Es darf natürlich die Sommerresidenz der kaiserlichen Familie nicht fehlen, das Schloss Schönbrunn. Mit einem Spaziergang durch den Park und Irrgarten wurde auch dieses Gelände näher erkundet, wo Claudius ,,Ketchup mit Zwiebeln“ bestellt hat. Auch nach so viel Bewegung haben wir uns ein gutes Essen im Grinzinger Bräu mit Wiener Schnitzel, Sachertorte, Apfelstrudel, Kaiserschmarrn (aus Prinzip!) und Quarkknödel gegönnt.

Am Samstag haben wir uns des Stephansdoms mit Turmbesteigung und Abstieg in die Katakombengruft angenommen. Danach sind wir zum Prater geschlendert (wer weiß, was das ist, weiß genau, was man da so als Jugendlicher macht...). Schnell zurück zum Quartier haben wir uns für einen feinen Abend schick gemacht und nicht einmal eine kaputte Dusche oder eine gerissene Strumpfhose haben uns daran hindern können. Pünktlich um 19 Uhr haben wir es zur Volksoper und Mozarts Zauberflöte geschafft. Mit  müden Füßen und Augen sind wir fast zeitgleich mit der Firmlingsgruppe, die in unserem Quartier mithauste, gemeinschaftlich ins Bett gegangen.

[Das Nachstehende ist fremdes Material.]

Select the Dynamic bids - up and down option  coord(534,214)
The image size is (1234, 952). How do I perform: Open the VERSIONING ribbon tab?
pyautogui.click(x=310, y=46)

Am nächsten Morgen haben wir noch einmal ausgiebigst das Früh-stück genossen, um uns für die anstrengende, bevorstehende Fahrt zu stärken. Vorher haben wir aber noch  mit unseren  österreichischen Firmlingsfreunden die heilige und überraschenderweise kurze Messe gefeiert und konnten dann um 11 Uhr abfahren. Nach 8 Stunden im sehr, sehr, sehr heißen und stickigen Bulli kamen wir glücklich und erlöst in Berlin an.

Danke Claudius für die schöne Fahrt!!!!